Dzień dobry wszystkim
Napiszę do Was kilka linijek o dość nietypowej dla mnie porze - jestem wyjątkowo w domu, bo czekam na badania, które mam mieć dopiero o 9:20. Nie śpię od 4:00 i cały czas jestem głodna, bo to badania na czczo.
Czym tu zająć głowę i ręce w tak ekstremalnej sytuacji? 
Na szczęście jest ta netkafejka.
Ba-Cha napisał/a: Caffi witaj z rana
Nie odpowiedziałaś - miałaś w końcu te imieniny ?
Imieniny obchodzę w kilku turach.

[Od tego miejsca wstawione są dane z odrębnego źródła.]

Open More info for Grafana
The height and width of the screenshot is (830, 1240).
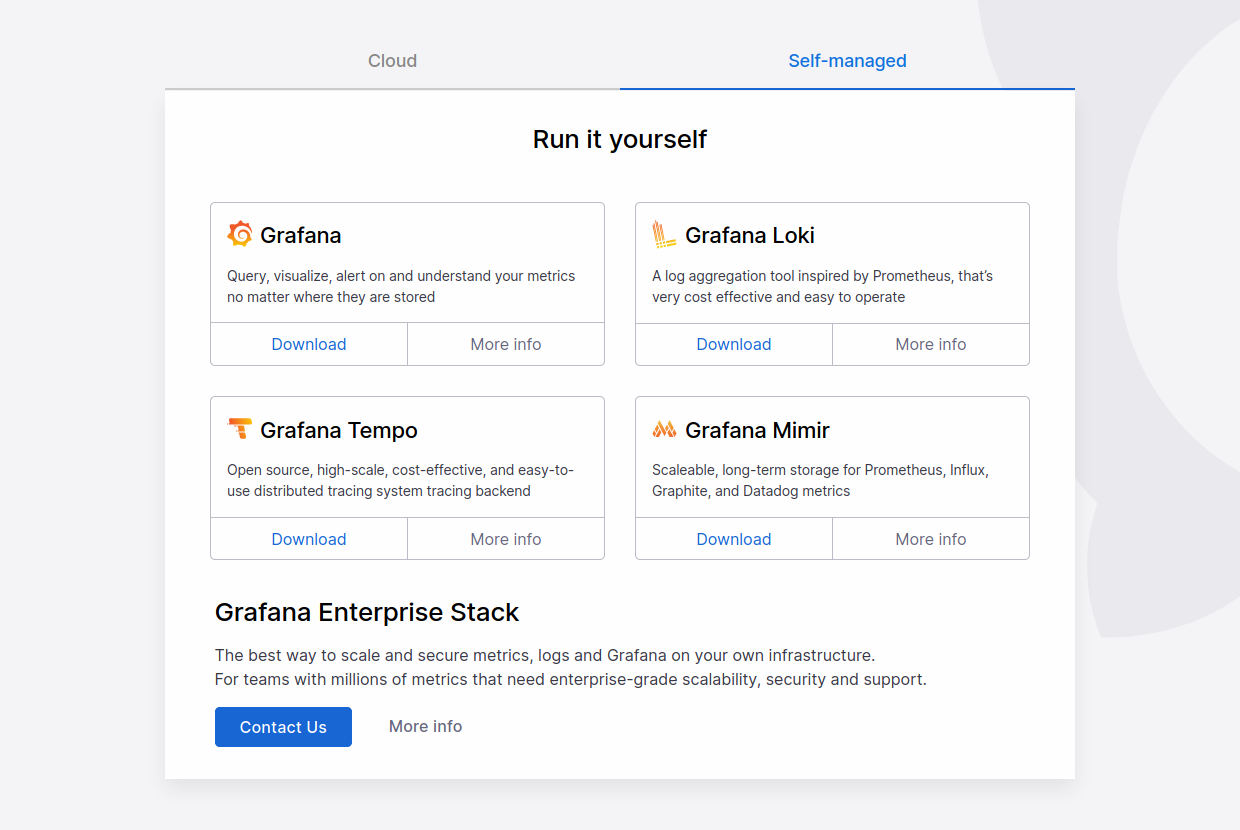point(505,343)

Naprawdę. W dzień moich imienin (real me) cieszyłam się nową zabawką (telefonem) przy czekoladzie i musie malinowym w ulubionej kawiarni. W tym tygodniu zebrał się zarząd mojej firmy i wręczył mi imieninowy voucher do Empiku - taki sobie prezent wybrałam. Potem kawa, domowe rurki z kremem, świeże maliny, truskawki (hit imprezy) w gronie wiedźm na najwyższych szczeblach władzy.
A tak serio to mamy taki zwyczaj się spotkać i świętować dzień imienin każdej z nas. Mamy naprawdę świetny, zgrany zespół w tej chwili. Na co dzień nie wiadomo w co ręce włożyć, ale Sekretarka Wszystkich Sekretarek wpadła na pomysł, żeby raz na jakiś czas spotkać się przy kawie i ciastku (imieninowym) i pokazać się od ludzkiej strony.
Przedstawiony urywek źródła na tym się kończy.